Guide

Certificate Holder vs Additional Insured in Trucking Insurance

A broker or shipper asking to be listed on a trucking certificate is making one of two very different requests. Understanding which one—and what the policy actually supports—prevents carriers from promising wording they cannot deliver.

Plain-English summary

Certificate holder status means receiving notices, not coverage. Additional insured status means being granted insured rights under the policy by endorsement. Confusing the two is one of the most common certificate mistakes in trucking operations.

Certificate holder: notification, not coverage

A certificate holder is listed on a certificate of insurance (COI) to receive cancellation or change notices. Being named as a certificate holder does not make a party an insured under the policy, does not give them the right to make claims, and does not change coverage terms. Most routine broker or shipper COI requests create certificate holder status—not additional insured status.

Additional insured: coverage rights require an endorsement

An additional insured is a party granted direct insured rights under a policy by endorsement. This is significantly more than a certificate. It may allow the additional insured to tender claims, receive direct insurer notice, or benefit from defense coverage. Granting additional insured status requires the insurer or agent to review the request, issue an endorsement, and potentially adjust the policy terms. A carrier cannot grant additional insured status by typing a name on a certificate form.
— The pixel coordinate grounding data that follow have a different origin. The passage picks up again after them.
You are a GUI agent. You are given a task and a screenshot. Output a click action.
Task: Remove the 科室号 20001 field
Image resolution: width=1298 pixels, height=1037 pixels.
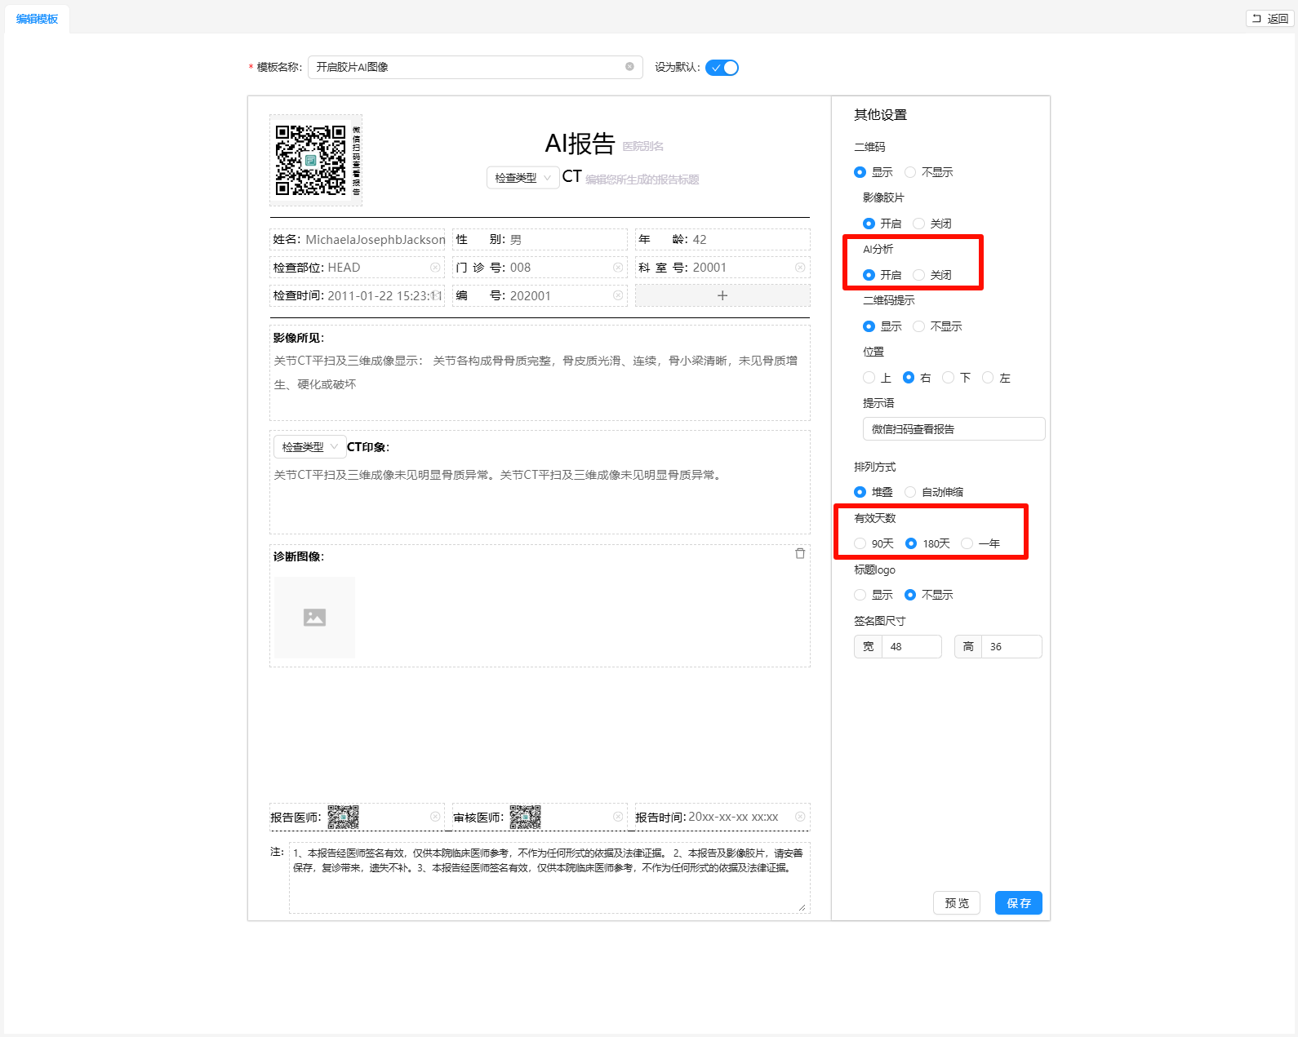pyautogui.click(x=800, y=268)
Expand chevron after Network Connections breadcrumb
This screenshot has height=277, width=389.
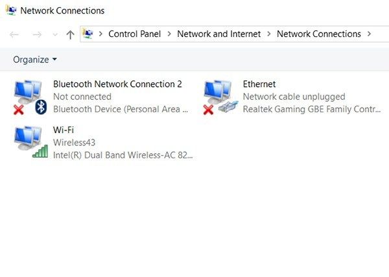pos(370,34)
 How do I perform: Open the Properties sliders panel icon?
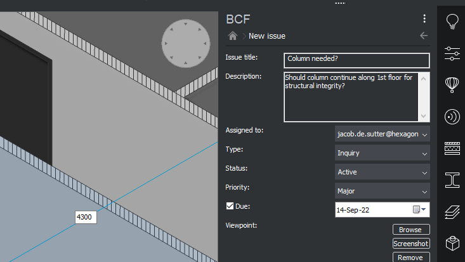[452, 54]
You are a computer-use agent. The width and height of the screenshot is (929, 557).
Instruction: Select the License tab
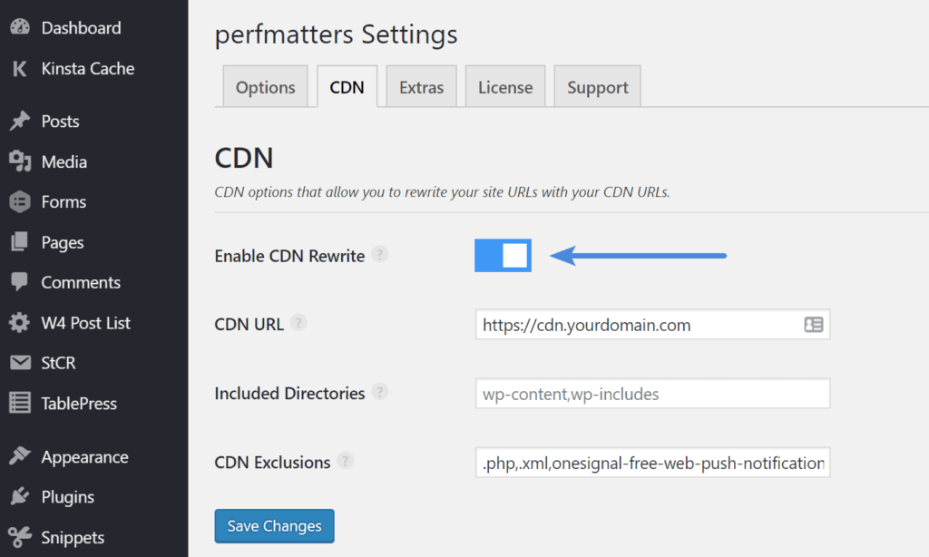coord(505,86)
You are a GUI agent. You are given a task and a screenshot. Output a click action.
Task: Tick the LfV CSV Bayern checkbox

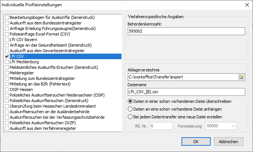click(7, 40)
Contract wording to watch for

  • "Name XYZ as additional insured" requires endorsement review—not just a certificate
  • "Primary and noncontributory" wording may require a specific endorsement and insurer approval
  • "Waiver of subrogation" in favor of a third party is a separate endorsement with separate implications
  • Some contracts ask for all three simultaneously—send the exact language to the agent before agreeing to it
  • Promising endorsement wording before confirming the insurer can support it creates real claim exposure

Who this guide helps

  • Owner-operators
  • New authorities
  • Small fleets
  • Dispatch or office staff preparing insurance documents

What this guide can clarify

  • What the term or process usually means
  • Records to gather
  • Questions to ask before signing or renewing
  • Where official sources may be relevant

Where paperwork gets misread

What this guide does not replace

  • A legal opinion
  • A promise that a filing or certificate is sufficient
  • A replacement for reading the policy

Review mistakes to avoid

  • Waiting until a broker onboarding deadline
  • Comparing only the premium
  • Skipping exclusions, endorsements, or filing status
  • Using informal names for coverage without checking policy wording

Records to pull before you act

  • Entity and authority information
  • Policy declarations and certificates
  • Vehicle and driver schedules
  • Contracts, claim documents, or official notices if relevant

Questions to bring to the agent

  • What does the policy form actually say?
  • Which documents should I send to the agent?
  • Does this affect filings, certificates, or renewal timing?

Sources

Questions carriers ask

Can I write 'additional insured' directly on the certificate?

No. A certificate is not a policy form. Writing language on a certificate that is not supported by an endorsement does not create that coverage and may expose the carrier to a claim the insurer will not pay.

Why do shippers and brokers ask for additional insured status?

It may allow them to have direct insurer involvement in certain claims involving the carrier's operations. The specific effect depends on the policy form and endorsement wording.

Can a carrier push back on an additional insured request?

Yes. The carrier should review the contract requirement with the agent first. Some insurer programs do not support certain endorsement wording, and a carrier may need to negotiate contract language the policy cannot fulfill.